Set task
Copy the entries from the line with "Click the Overview" up to and including the line with "click(71, 130)", reproducing each line without any change.

Data records
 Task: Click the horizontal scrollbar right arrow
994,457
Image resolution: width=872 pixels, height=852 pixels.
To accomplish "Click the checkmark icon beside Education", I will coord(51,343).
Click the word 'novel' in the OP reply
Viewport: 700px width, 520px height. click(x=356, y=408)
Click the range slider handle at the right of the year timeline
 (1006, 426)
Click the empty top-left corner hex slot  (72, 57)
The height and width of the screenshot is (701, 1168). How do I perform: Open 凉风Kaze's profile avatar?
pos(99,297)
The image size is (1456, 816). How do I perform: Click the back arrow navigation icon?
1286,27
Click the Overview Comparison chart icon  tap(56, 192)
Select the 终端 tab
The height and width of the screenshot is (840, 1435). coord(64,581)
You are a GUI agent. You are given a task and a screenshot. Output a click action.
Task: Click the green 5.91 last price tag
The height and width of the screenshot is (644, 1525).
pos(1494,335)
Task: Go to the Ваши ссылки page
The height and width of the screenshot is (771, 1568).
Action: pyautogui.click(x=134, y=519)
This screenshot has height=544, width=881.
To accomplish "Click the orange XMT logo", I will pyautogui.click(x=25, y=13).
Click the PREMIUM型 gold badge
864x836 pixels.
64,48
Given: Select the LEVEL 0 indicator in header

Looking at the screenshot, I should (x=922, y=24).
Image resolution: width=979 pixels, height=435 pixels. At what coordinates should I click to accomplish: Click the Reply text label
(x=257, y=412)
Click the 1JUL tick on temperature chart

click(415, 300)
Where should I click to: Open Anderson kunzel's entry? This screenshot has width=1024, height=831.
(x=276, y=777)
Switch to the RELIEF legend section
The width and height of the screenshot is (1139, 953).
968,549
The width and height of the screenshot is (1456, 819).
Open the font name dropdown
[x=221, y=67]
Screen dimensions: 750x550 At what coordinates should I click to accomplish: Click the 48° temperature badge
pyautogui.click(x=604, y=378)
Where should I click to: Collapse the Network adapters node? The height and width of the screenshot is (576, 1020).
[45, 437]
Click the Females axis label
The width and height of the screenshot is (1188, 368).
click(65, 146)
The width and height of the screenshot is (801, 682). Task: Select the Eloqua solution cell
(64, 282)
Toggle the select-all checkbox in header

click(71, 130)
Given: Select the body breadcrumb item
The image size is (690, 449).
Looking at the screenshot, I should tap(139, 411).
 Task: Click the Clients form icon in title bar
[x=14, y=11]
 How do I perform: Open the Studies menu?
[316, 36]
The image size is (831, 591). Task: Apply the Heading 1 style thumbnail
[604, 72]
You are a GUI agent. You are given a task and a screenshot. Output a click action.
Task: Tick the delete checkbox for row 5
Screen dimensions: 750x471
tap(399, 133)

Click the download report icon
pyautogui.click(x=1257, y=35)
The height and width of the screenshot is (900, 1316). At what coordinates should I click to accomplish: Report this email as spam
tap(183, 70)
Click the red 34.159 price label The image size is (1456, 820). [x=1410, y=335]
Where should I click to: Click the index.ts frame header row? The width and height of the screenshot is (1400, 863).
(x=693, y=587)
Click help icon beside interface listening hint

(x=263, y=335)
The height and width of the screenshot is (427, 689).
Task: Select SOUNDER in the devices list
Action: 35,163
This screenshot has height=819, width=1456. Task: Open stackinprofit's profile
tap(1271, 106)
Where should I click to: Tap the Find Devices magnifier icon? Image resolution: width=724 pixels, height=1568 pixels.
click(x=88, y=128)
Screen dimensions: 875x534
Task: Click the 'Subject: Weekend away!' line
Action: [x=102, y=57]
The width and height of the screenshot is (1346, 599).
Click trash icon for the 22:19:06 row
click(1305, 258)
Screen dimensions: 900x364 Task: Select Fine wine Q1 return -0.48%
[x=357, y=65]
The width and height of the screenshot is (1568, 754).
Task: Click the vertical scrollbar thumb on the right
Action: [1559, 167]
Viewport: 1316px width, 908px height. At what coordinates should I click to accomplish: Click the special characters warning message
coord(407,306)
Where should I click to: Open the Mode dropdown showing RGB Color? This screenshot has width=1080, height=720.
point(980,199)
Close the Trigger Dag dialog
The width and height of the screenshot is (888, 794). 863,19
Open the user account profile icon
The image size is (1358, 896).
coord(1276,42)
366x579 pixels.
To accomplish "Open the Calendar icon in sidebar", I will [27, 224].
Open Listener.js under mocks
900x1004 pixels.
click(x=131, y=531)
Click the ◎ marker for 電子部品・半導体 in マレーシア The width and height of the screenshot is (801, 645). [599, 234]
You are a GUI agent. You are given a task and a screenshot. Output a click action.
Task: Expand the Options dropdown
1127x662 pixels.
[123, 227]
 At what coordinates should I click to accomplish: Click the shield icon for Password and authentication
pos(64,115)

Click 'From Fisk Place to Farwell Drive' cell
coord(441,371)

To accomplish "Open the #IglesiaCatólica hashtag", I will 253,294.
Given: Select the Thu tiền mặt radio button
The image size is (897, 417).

Result of this task
Click the Overview Comparison chart icon  tap(56, 192)
Select the 终端 tab
The height and width of the screenshot is (840, 1435). coord(64,581)
You are a GUI agent. You are given a task and a screenshot. Output a click action.
Task: Click the green 5.91 last price tag
The height and width of the screenshot is (644, 1525).
pos(1494,335)
Task: Go to the Ваши ссылки page
The height and width of the screenshot is (771, 1568).
Action: pyautogui.click(x=134, y=519)
This screenshot has height=544, width=881.
To accomplish "Click the orange XMT logo", I will pyautogui.click(x=25, y=13).
Click the PREMIUM型 gold badge
864x836 pixels.
64,48
Given: Select the LEVEL 0 indicator in header

Looking at the screenshot, I should (x=922, y=24).
Image resolution: width=979 pixels, height=435 pixels. At what coordinates should I click to accomplish: Click the Reply text label
(x=257, y=412)
Click the 1JUL tick on temperature chart

click(415, 300)
Where should I click to: Open Anderson kunzel's entry? This screenshot has width=1024, height=831.
(x=276, y=777)
Switch to the RELIEF legend section
The width and height of the screenshot is (1139, 953).
968,549
The width and height of the screenshot is (1456, 819).
Open the font name dropdown
[x=221, y=67]
Screen dimensions: 750x550 At what coordinates should I click to accomplish: Click the 48° temperature badge
pyautogui.click(x=604, y=378)
Where should I click to: Collapse the Network adapters node? The height and width of the screenshot is (576, 1020).
[45, 437]
Click the Females axis label
The width and height of the screenshot is (1188, 368).
click(65, 146)
The width and height of the screenshot is (801, 682). Task: Select the Eloqua solution cell
(64, 282)
Toggle the select-all checkbox in header

click(71, 130)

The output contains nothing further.